--- Rows ---

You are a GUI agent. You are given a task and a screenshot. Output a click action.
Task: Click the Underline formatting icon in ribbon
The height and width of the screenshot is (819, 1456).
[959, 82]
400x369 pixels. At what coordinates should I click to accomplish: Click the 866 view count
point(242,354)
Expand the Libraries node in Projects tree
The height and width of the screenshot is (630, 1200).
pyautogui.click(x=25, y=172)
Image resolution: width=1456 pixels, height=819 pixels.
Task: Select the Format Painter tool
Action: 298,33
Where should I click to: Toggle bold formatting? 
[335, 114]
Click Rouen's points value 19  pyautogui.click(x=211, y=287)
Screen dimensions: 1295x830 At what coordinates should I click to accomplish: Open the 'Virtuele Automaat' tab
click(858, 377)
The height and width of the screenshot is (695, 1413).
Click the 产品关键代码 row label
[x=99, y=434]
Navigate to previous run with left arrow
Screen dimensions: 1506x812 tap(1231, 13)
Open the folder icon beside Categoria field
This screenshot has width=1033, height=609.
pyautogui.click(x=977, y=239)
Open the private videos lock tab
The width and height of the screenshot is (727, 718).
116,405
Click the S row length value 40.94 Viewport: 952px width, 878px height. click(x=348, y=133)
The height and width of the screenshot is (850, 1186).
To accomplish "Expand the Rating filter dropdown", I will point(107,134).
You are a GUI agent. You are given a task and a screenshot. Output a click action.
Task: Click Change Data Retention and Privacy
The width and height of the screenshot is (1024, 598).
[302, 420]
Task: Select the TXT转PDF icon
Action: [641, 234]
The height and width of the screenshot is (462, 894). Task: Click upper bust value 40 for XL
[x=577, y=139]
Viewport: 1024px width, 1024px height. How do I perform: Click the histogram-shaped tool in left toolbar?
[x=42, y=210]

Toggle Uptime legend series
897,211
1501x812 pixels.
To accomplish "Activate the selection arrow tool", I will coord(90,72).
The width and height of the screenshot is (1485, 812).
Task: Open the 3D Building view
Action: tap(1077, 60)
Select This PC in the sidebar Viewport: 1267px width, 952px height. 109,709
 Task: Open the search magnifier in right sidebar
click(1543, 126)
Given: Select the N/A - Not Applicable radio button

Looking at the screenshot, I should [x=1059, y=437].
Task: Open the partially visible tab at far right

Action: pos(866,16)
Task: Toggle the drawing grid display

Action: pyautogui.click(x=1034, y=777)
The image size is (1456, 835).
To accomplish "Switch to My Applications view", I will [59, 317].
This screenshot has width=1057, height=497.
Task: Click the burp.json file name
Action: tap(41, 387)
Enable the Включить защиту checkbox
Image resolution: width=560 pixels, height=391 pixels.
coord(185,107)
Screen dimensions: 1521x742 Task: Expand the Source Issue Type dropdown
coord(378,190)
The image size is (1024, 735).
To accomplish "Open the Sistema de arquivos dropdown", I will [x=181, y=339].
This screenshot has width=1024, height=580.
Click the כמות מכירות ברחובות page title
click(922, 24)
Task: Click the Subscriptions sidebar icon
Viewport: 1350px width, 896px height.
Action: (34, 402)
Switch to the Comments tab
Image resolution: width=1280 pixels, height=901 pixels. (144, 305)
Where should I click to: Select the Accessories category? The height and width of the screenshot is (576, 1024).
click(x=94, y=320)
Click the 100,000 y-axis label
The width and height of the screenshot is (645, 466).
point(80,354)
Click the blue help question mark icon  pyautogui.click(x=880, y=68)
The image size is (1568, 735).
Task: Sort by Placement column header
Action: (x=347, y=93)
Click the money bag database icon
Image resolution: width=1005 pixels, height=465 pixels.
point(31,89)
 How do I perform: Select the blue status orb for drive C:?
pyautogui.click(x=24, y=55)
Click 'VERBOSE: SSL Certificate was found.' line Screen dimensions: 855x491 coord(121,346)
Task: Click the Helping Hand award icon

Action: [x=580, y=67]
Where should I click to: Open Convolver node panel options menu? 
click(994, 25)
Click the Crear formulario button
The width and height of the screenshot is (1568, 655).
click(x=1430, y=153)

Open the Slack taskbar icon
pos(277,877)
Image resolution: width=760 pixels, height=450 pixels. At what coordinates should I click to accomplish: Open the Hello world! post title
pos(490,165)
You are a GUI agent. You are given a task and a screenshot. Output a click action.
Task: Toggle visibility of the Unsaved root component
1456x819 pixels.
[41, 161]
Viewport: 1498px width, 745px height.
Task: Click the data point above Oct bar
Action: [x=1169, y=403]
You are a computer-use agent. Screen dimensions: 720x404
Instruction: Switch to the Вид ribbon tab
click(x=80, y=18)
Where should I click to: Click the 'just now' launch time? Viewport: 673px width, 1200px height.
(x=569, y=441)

---

**Set problem:** Identify every line in the rows above that contains the string "right", and copy each of those lines in full.

**Final answer:**
 Task: Open the search magnifier in right sidebar
Task: Open the partially visible tab at far right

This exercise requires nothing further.